Von Feuerbach bis Bredekamp Zur Geschichte zeitgenössischer Bilddiskurse

Wolf Vostell, Elektronischer dé-coll/age Happeningraum,1968 aus der Werk-Retrospektive in Köln 1992, Foto: EdHR von Dani2012x6 - Eigenes Werk. Lizenz CC BY-SA 3.0 über Wikimedia Commons https://commons.wikimedia.org/wiki/File:EdHR.jpg#/media/File:EdHR.jpg

„Alles war so wie im Film“
Diskurse über die nationalsozialistische Bilderwelt

Anders als während der Weimarer Republik gab es nach 1933 in Deutschland keinen freien Diskurs mehr über die zeitgenössischen Bilderwelten, allenfalls oberflächliche Beschreibungen und zustimmende Kommentare.
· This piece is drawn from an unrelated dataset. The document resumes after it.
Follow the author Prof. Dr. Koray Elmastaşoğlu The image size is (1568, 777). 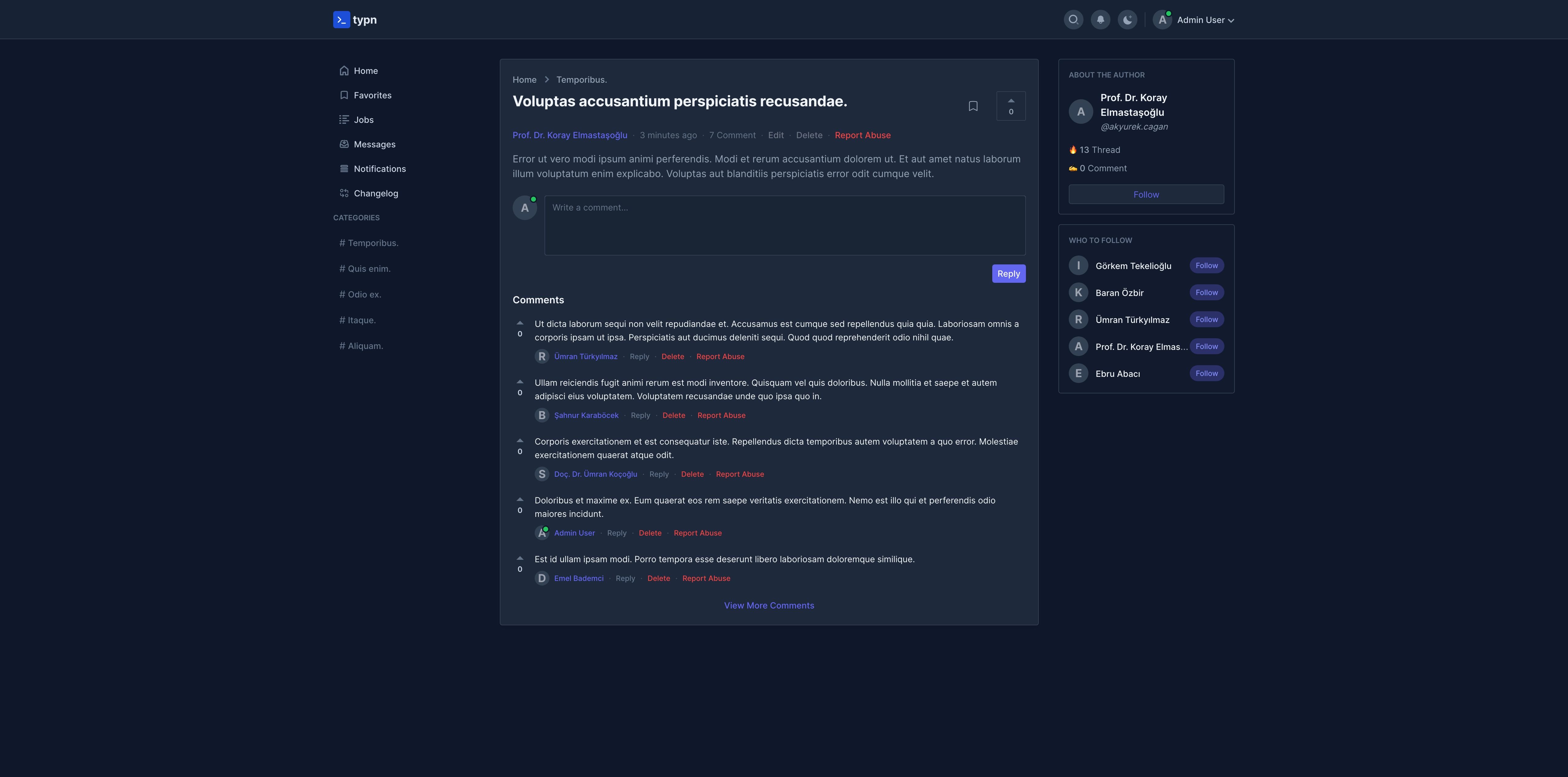1146,194
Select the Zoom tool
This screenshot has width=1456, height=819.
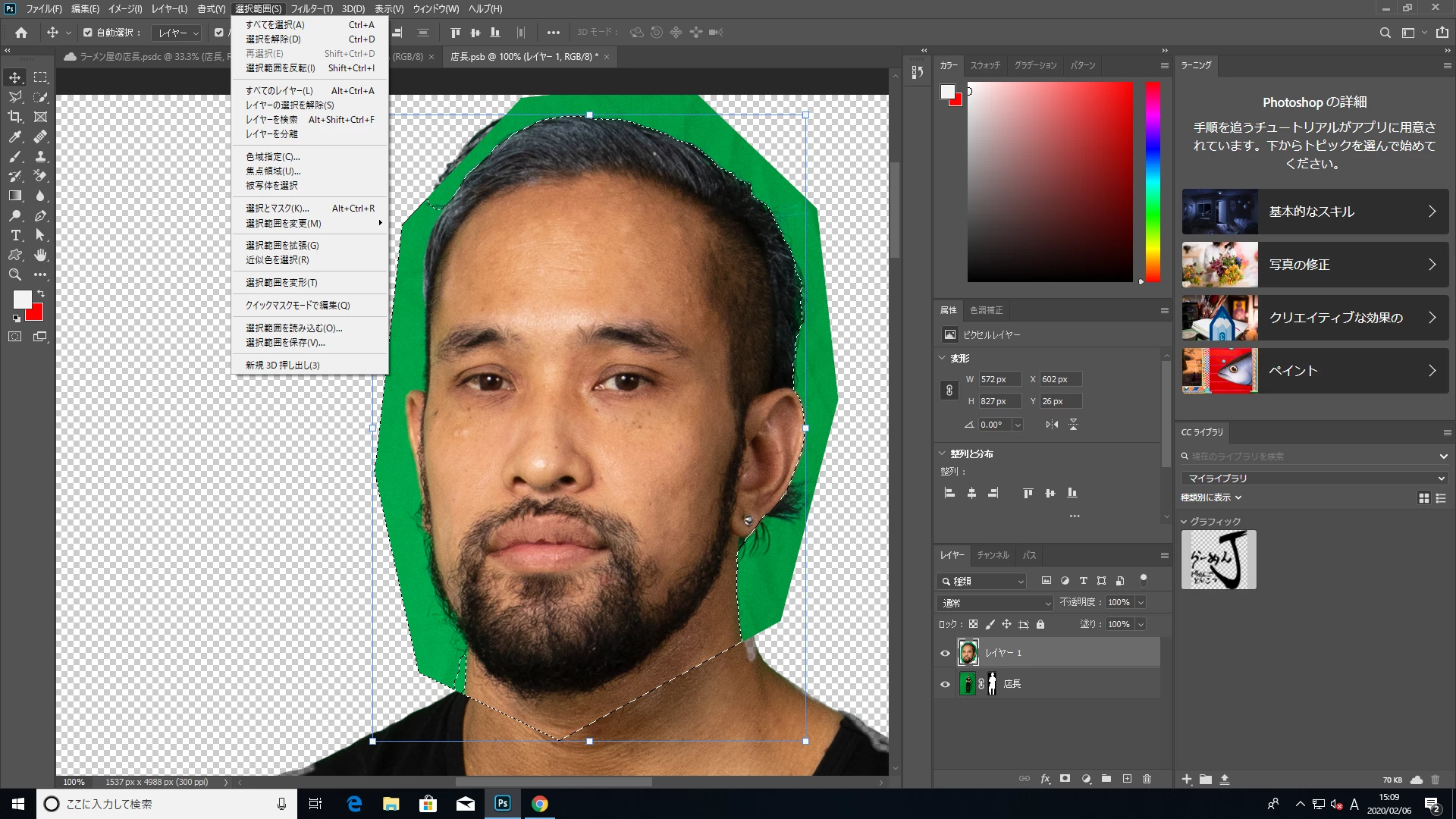(15, 275)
Diese stammten zum überwiegenden Teil aus dem Umkreis der neuen, sich gerade erst etablierenden Zeitungswissenschaft, begründet u.a. von Emil Dovifat, dem Nestor der Publizistikwissenschaft in Deutschland und Leiter des Deutschen Instituts für Zeitungskunde an der Friedrich-Wilhelms-Universität in Berlin, sowie des von Hans A. Münster geleiteten zeitungswissenschaftlichen Instituts der Universität Leipzig sowie des Münchner Instituts für Zeitungswissenschaft unter Karl d’Ester.[1] Darüber hinaus befasste sich auch die gleichgeschaltete Deutsche Hochschule für Politik in Berlin – eine unmittelbare Reichsanstalt, die mit der Reichspropagandaleitung (RPL) der NSDAP kooperierte und an der u.a. NS-Propagandaexperten wie Hans Weidemann und Fritz Hippler als Dozenten arbeiteten – mit Fragen der Bildpropaganda. Die Themen dieser Institute kreisten vor allem um das Bild als Waffe in Pressefotografie, Karikatur, Plakat und Film.